# ASSIGNMENT
Everything from the line that holds "Task: Open the Applications menu" through the end of the listing below must be retyped word for word, without any pictures.

ENTRIES SUPPLIED Start Marker

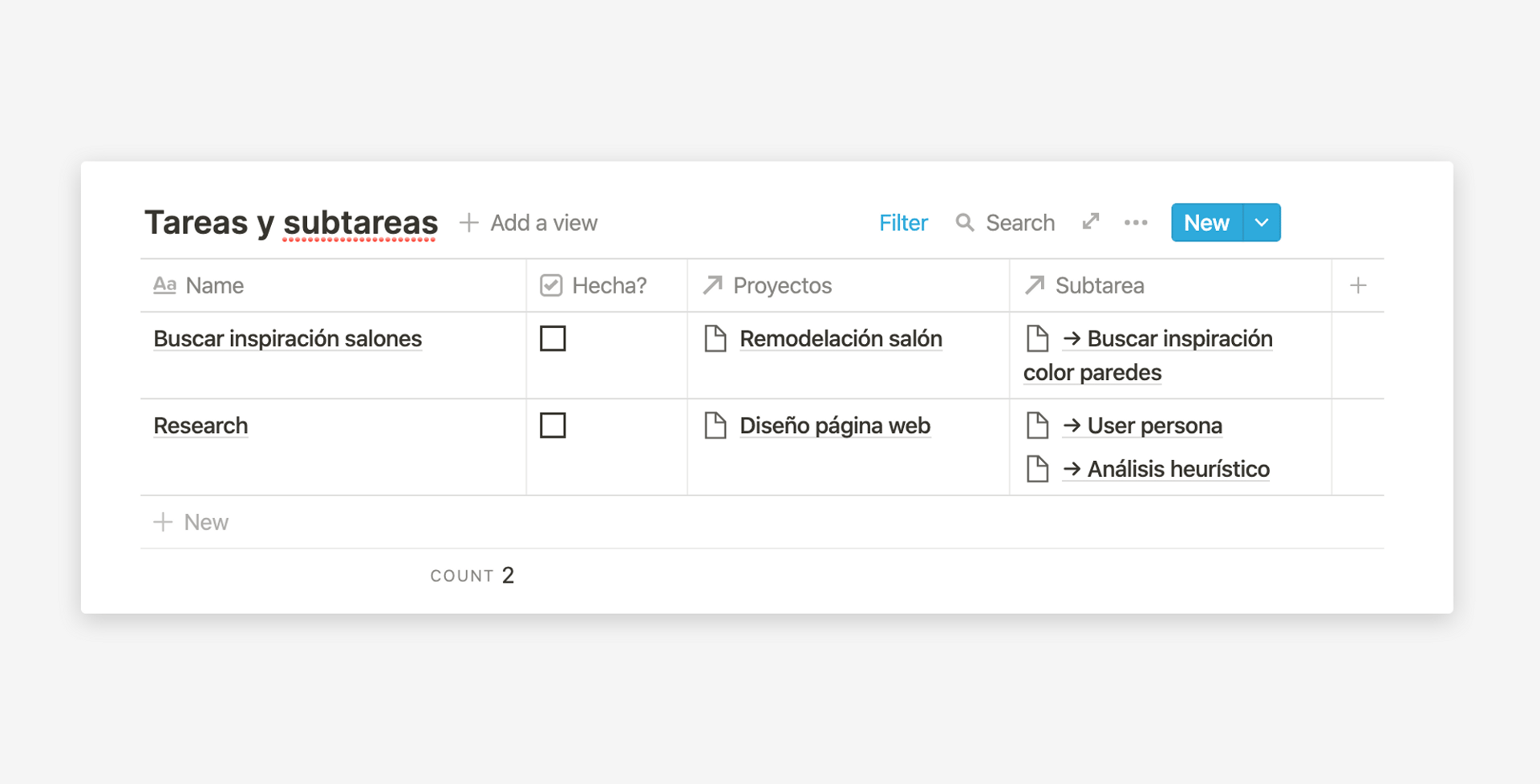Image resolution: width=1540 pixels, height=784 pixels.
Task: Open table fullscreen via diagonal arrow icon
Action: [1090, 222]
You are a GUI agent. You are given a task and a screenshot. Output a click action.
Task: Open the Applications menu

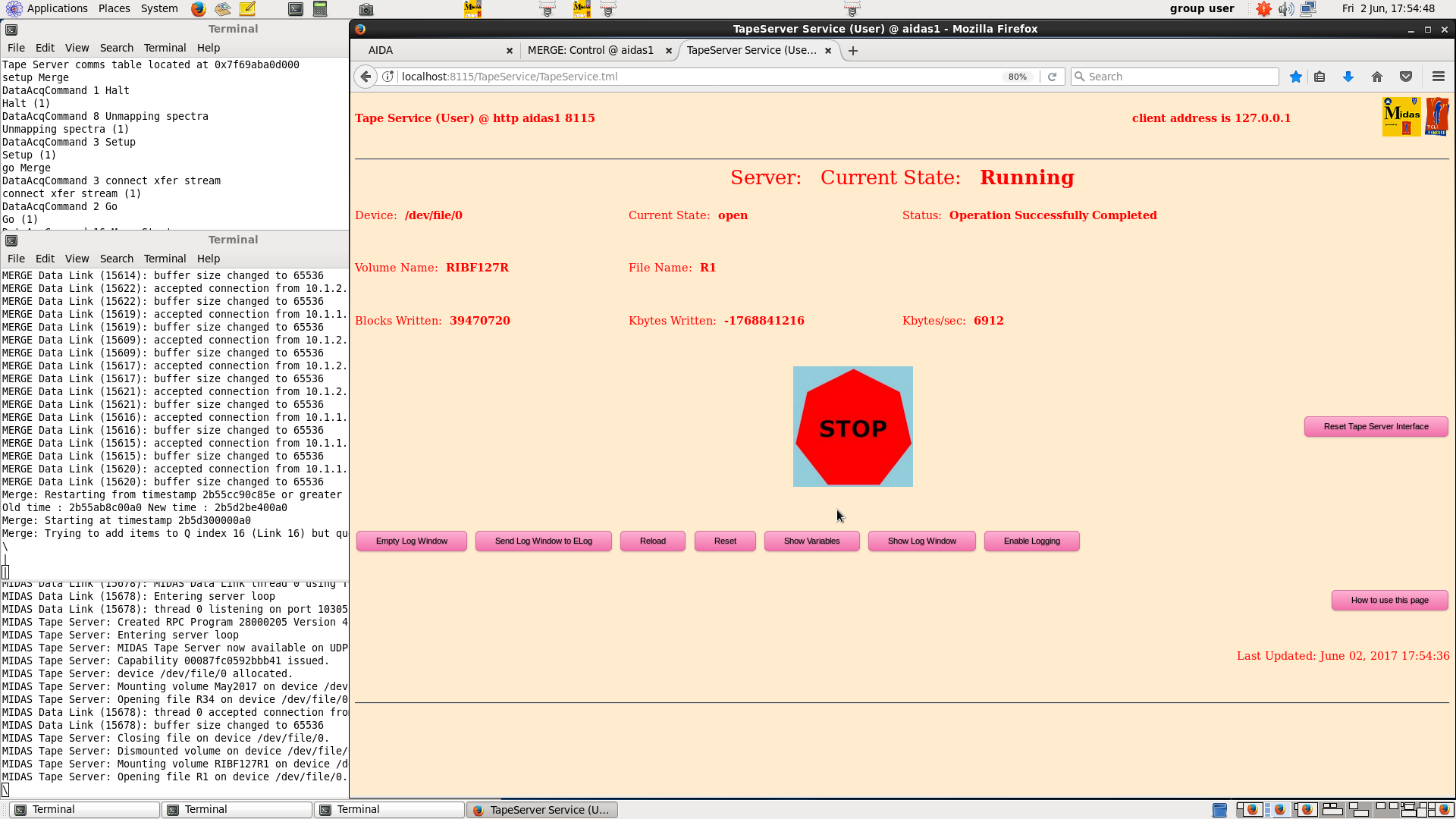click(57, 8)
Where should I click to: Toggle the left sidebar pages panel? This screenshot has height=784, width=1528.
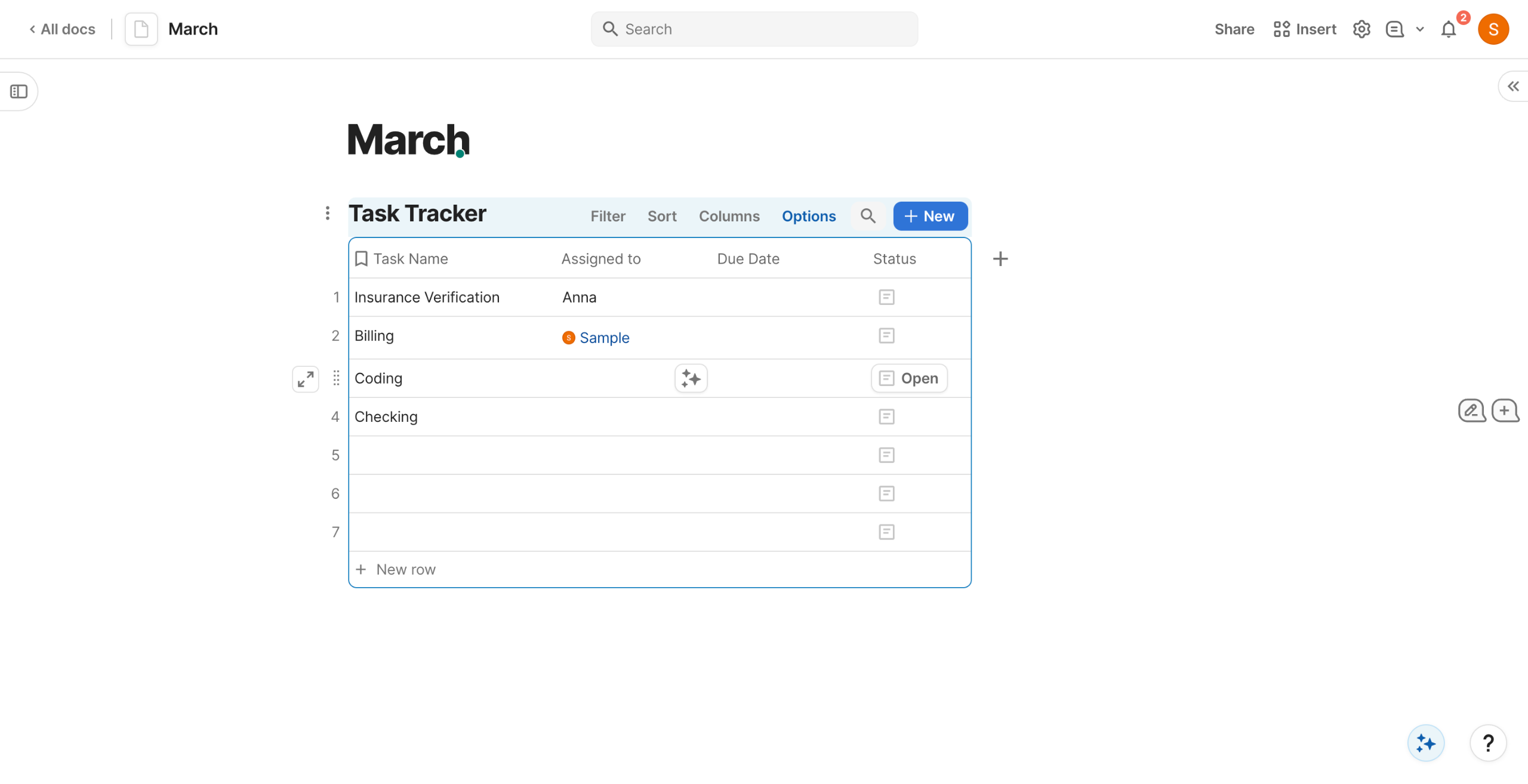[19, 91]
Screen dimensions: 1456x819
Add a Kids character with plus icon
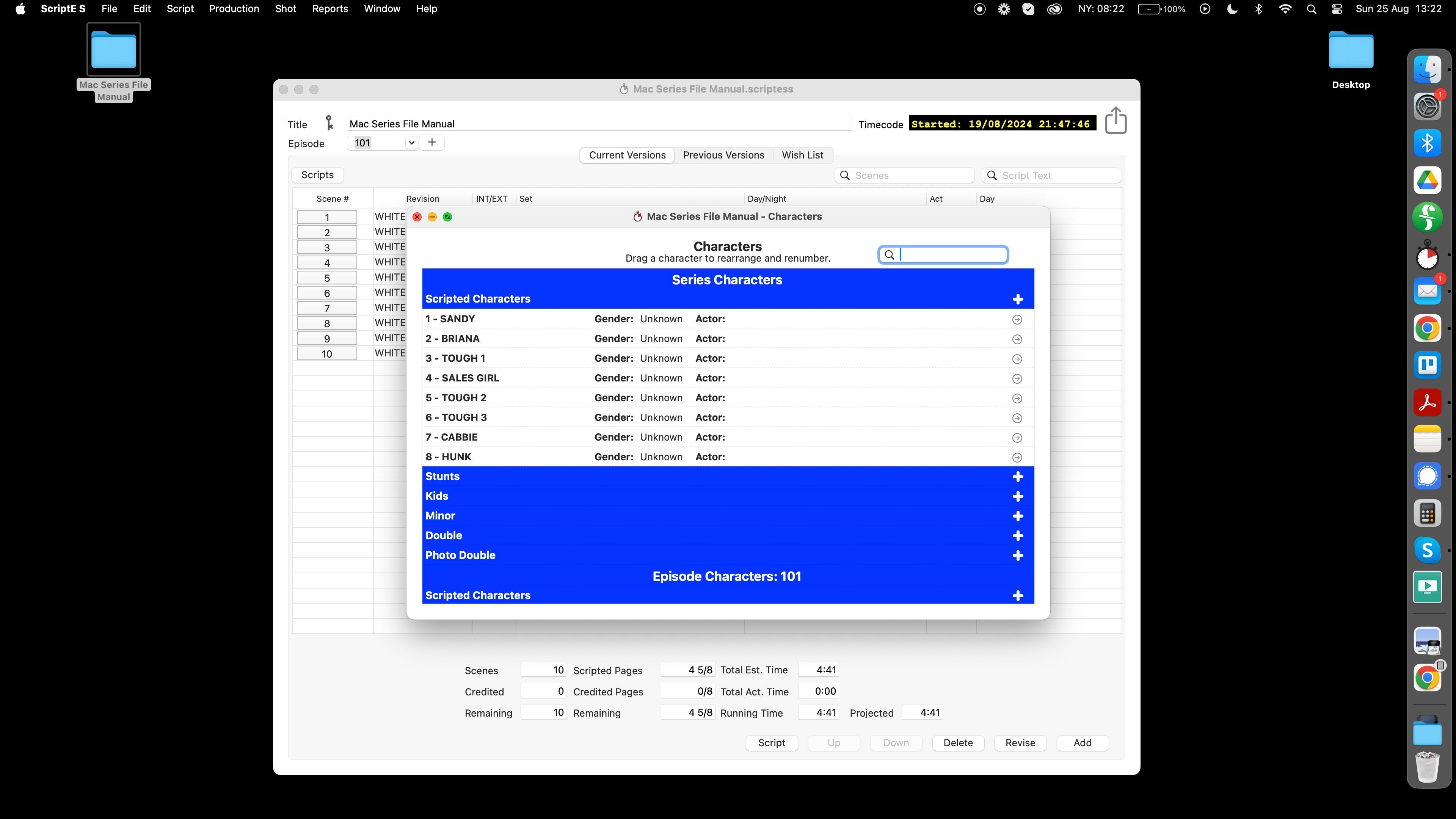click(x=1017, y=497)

ENTRIES SUPPLIED End Marker

# SOLVED EXERCISE
Task: Open the Applications menu

click(57, 8)
Where should I click to: Toggle the left sidebar pages panel? This screenshot has height=784, width=1528.
[19, 91]
Screen dimensions: 1456x819
Add a Kids character with plus icon
click(x=1017, y=497)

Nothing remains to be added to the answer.